ENTRIES PROVIDED ->
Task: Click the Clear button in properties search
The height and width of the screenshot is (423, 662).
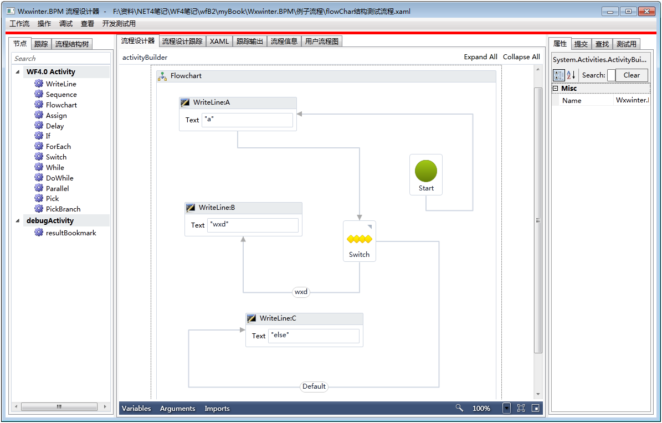Action: click(632, 75)
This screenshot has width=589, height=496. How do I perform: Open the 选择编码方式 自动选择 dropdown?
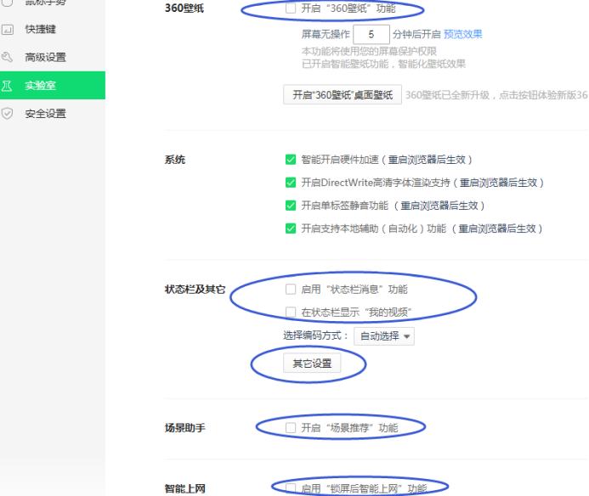point(385,336)
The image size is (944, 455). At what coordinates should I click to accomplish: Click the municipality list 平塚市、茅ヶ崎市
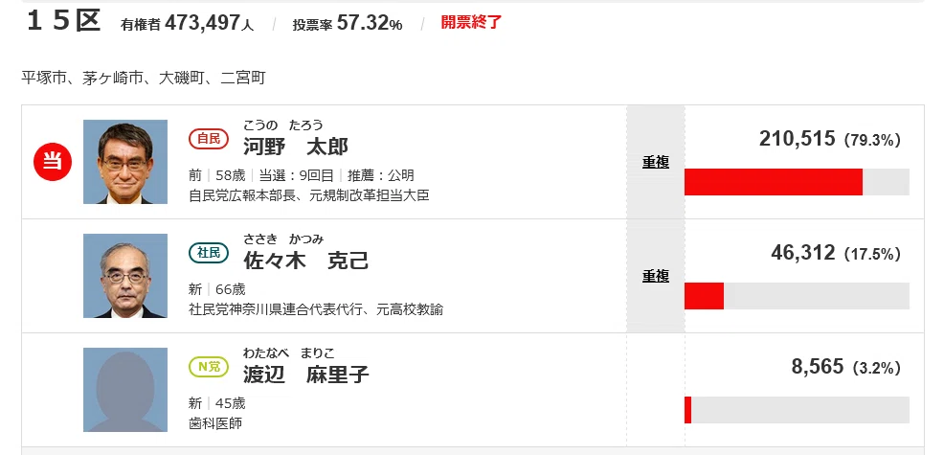click(x=82, y=78)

TASK -> Would you copy the lines from the one holding "This screenshot has" down to the last line of the material, both included, exactly and with nothing added, skipping the pictures?

EXPECTED ANSWER ->
This screenshot has width=589, height=496. How do I perform: Open the 选择编码方式 自动选择 dropdown?
point(385,336)
The image size is (944, 455). At what coordinates should I click to accomplish: Click the municipality list 平塚市、茅ヶ崎市
click(x=82, y=78)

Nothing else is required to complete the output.